The first celebration of Shrovetide is approaching and it’s in the form of the bakery Lagkagehuset’s legendary ‘fastelavnsboller’ (Shrovetide  buns).

According to the bakery, last year we consumed the festive buns like never before. Actually to such a degree that every second citizen in Denmark chomped down on the sweet buns. That equals a rise of 13 percent in just four years.

Better than ever

On Thursday, January 6, it’s that time of year again, and they’re supposed to be better than ever:

“We’ve looked forward to restocking our shelves with fastelavnsboller again.

We’ve spent the last year trying to perfect our flavorful and colorful, old-fashioned wiener bread and whipped cream fastelavnsboller, and we hope that our customers will embrace them again this year,” Palle Wiby Sørensen, innovation-confectioner at Lagkagehuset, says.

“As something new we’re introducing our customers to our entirely new, Swedish-inspired Semla.

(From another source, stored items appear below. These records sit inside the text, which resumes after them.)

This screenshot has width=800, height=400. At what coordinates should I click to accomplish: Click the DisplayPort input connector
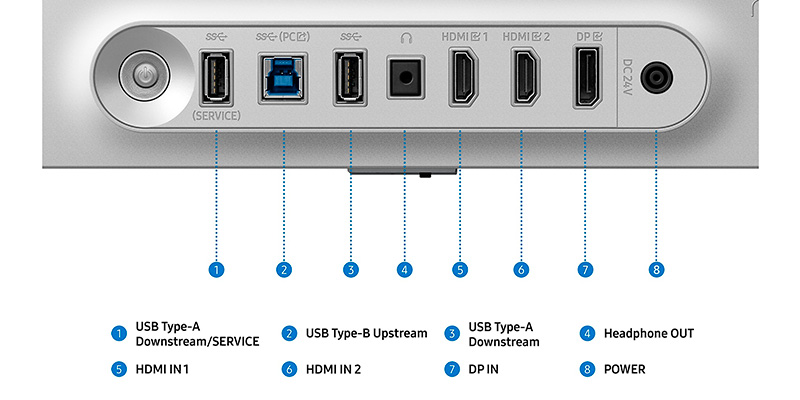[x=588, y=77]
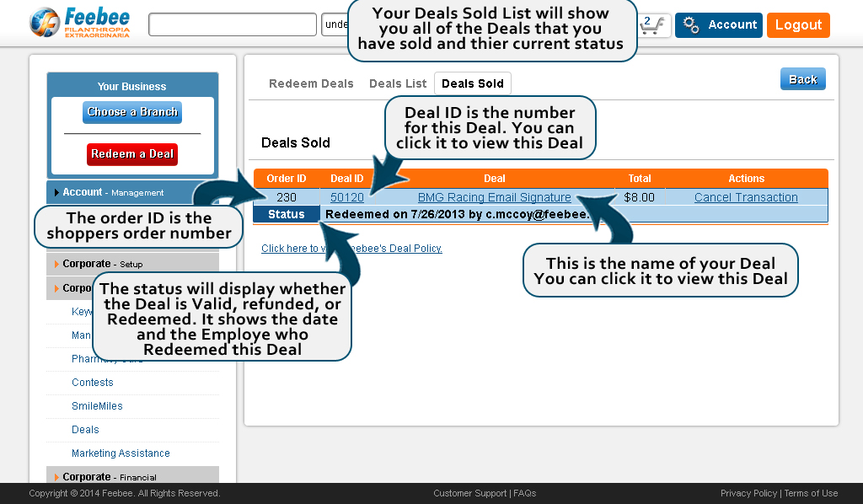Click Cancel Transaction for order 230
863x504 pixels.
click(x=745, y=197)
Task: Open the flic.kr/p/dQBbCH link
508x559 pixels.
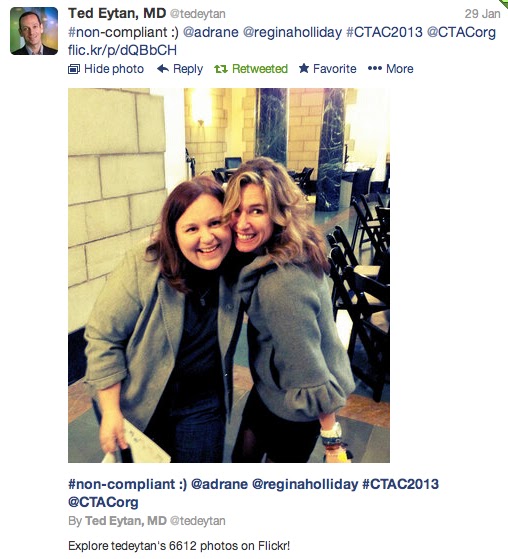Action: [122, 50]
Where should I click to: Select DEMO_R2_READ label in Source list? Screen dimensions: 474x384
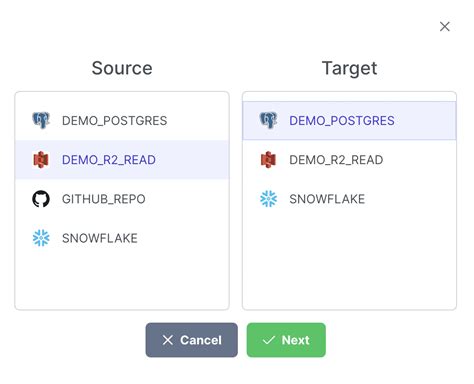pos(109,160)
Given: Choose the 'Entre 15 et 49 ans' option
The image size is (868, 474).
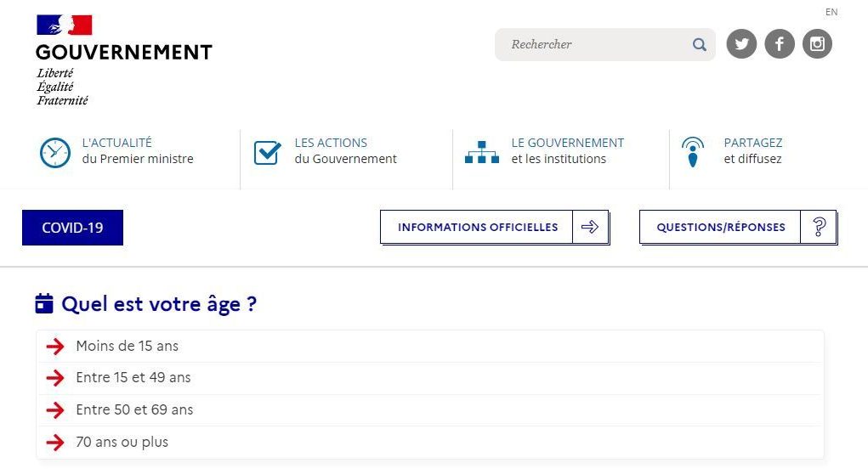Looking at the screenshot, I should coord(133,377).

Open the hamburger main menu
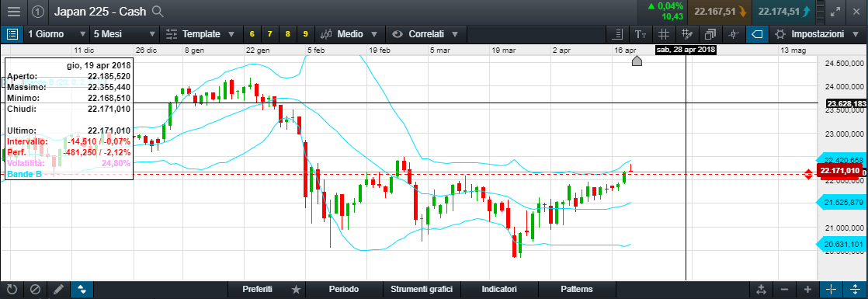click(x=13, y=11)
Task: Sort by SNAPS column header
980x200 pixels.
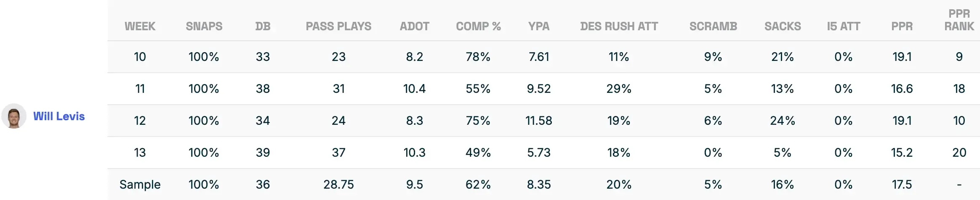Action: tap(204, 26)
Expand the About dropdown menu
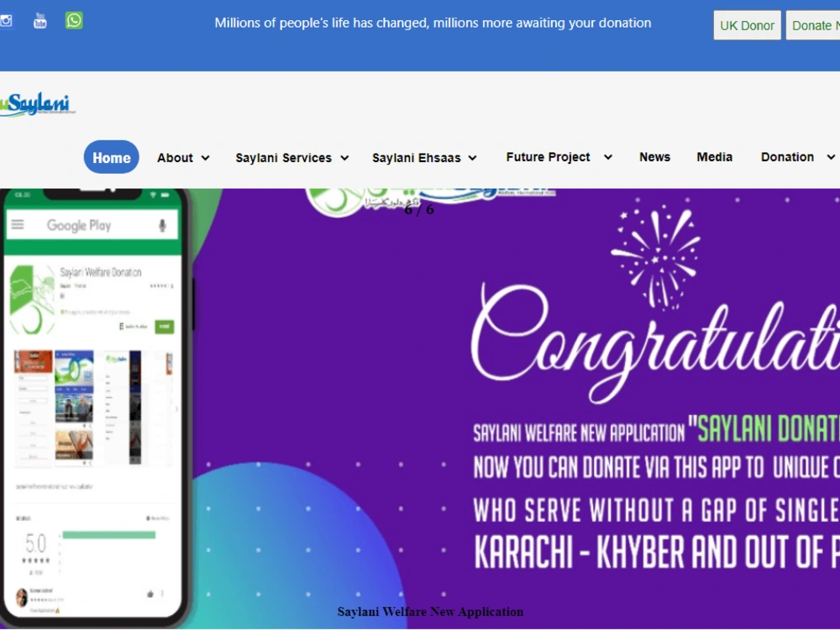This screenshot has height=630, width=840. [x=182, y=158]
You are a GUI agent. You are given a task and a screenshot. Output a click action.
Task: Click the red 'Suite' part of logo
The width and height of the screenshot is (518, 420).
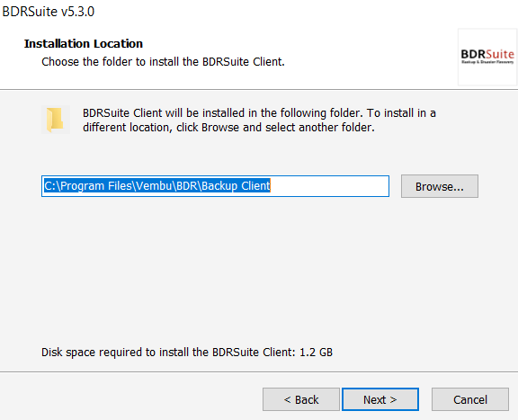point(500,54)
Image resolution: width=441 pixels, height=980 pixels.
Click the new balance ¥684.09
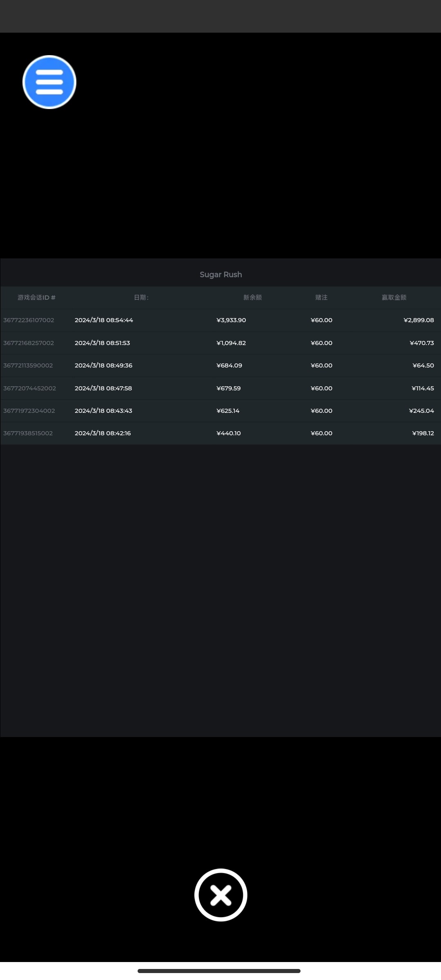[229, 365]
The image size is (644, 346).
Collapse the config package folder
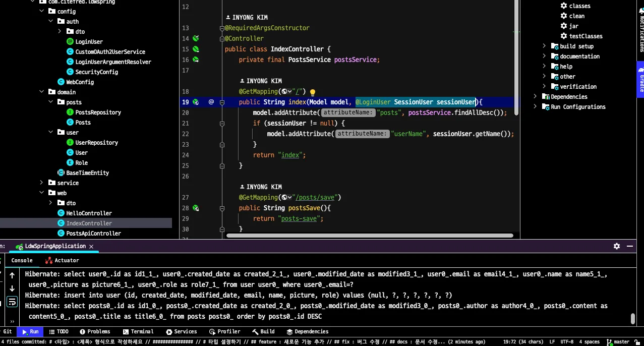tap(42, 11)
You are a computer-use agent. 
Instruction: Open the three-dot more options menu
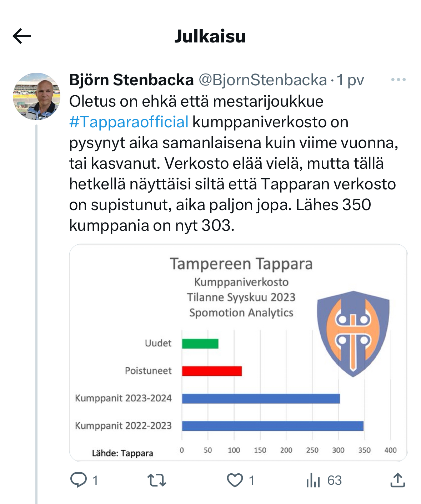pyautogui.click(x=398, y=80)
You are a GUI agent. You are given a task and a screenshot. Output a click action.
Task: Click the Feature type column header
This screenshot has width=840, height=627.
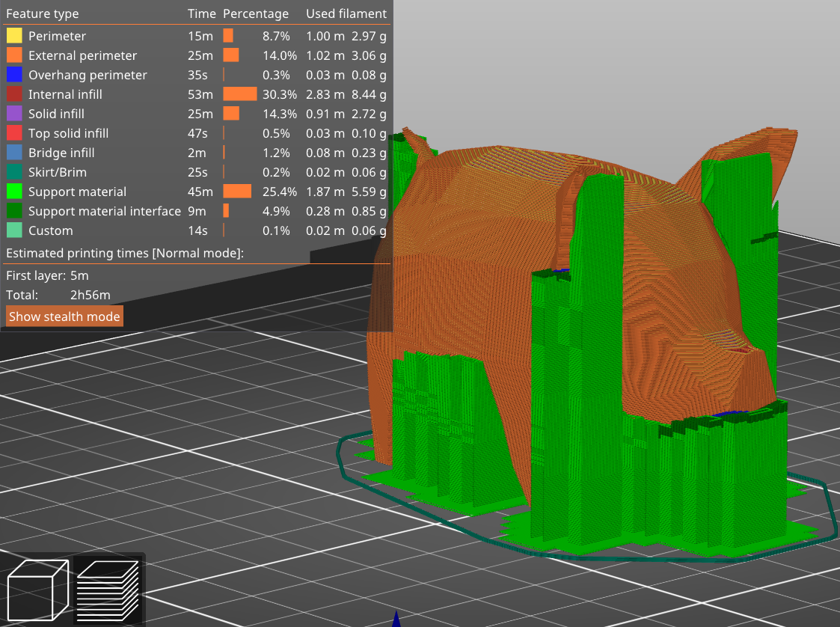click(x=43, y=13)
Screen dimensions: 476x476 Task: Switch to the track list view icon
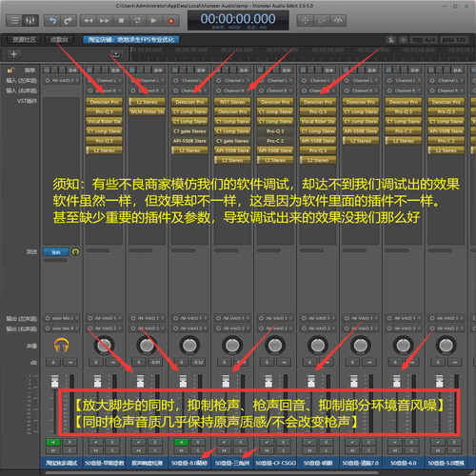tap(14, 21)
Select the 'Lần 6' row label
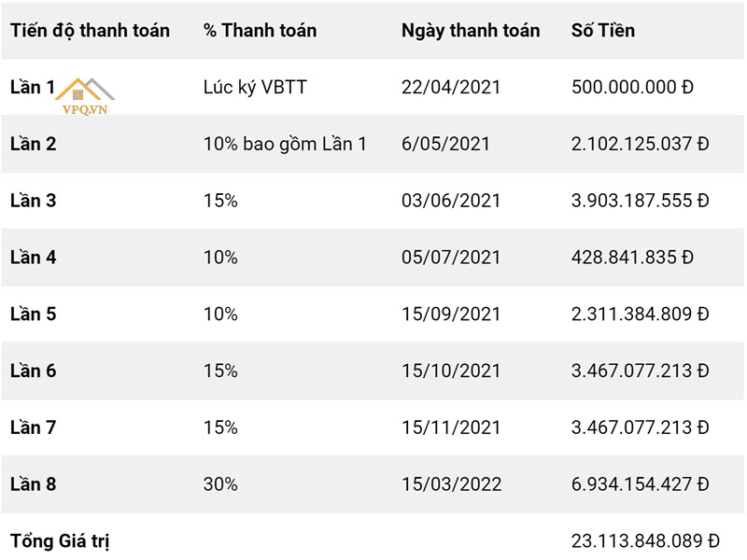 pyautogui.click(x=34, y=371)
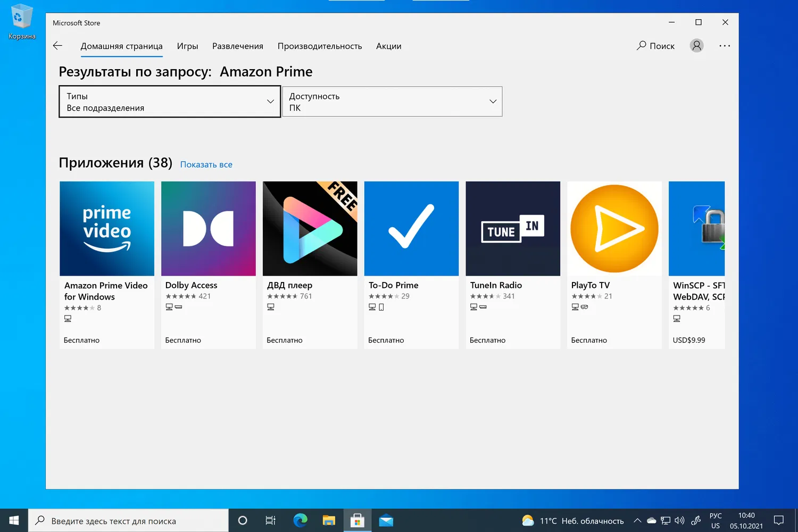Switch to the Games tab

tap(187, 46)
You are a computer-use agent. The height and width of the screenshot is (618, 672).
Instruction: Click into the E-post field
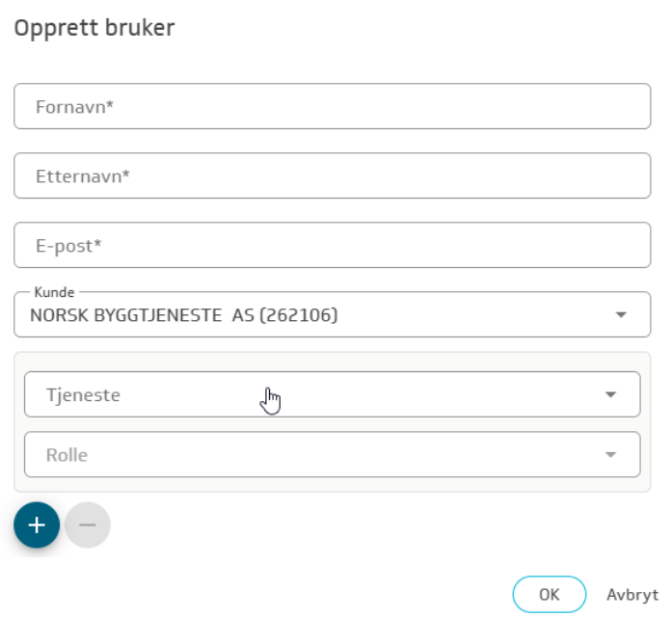[x=332, y=246]
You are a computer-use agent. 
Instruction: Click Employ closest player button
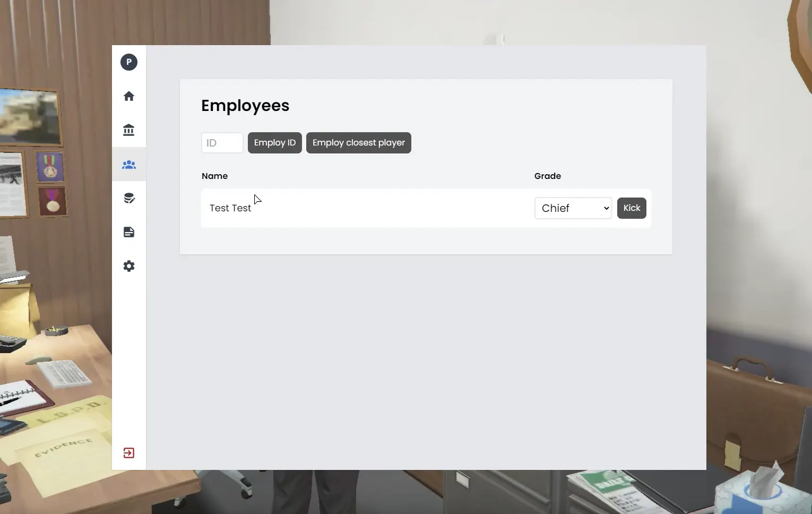click(358, 143)
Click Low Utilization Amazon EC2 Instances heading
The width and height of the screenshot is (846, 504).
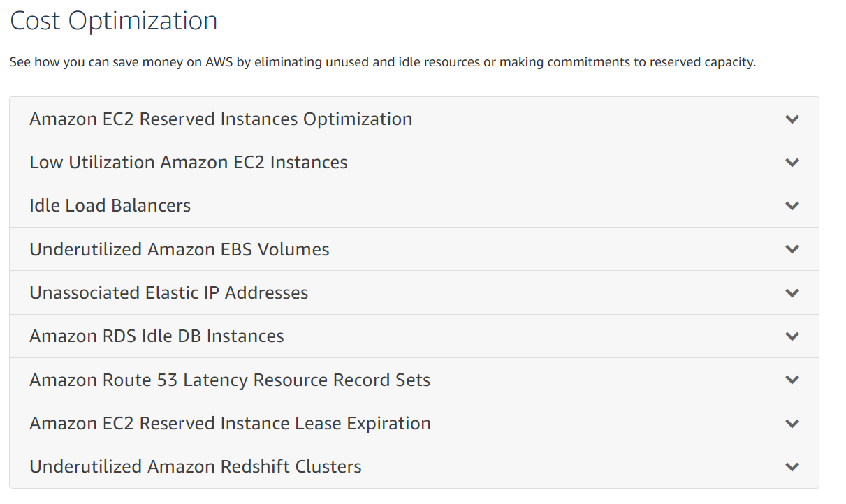(189, 163)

It’s a soft fastelavnsbolle with cardamom, sweet almond-paste, and lots of whipped cream.”

Lots of delicious variations

At Lagkagehuset you can choose between three kinds of different fastelavnsboller – on top of the new Semla, of course.

The old-fashioned bun consists of a soft dough with remonce and chocolate. The bun is decorated with dark icing on top.

The wiener bread fastelavnsbolle is filled with either cream or raspberry while the bun with whipped cream consists of either raspberry and Sarah Bernhardt (a cake with crisp macaroons and chocolate), blueberries and nougat, mocha and salt caramel, rhubarb or vanilla cream.

In Aalborg, you can buy the buns in Lagkagehuset’s stores in Magasin Du Nord, Skalborg Bakke, and Østre Havn from Thursday.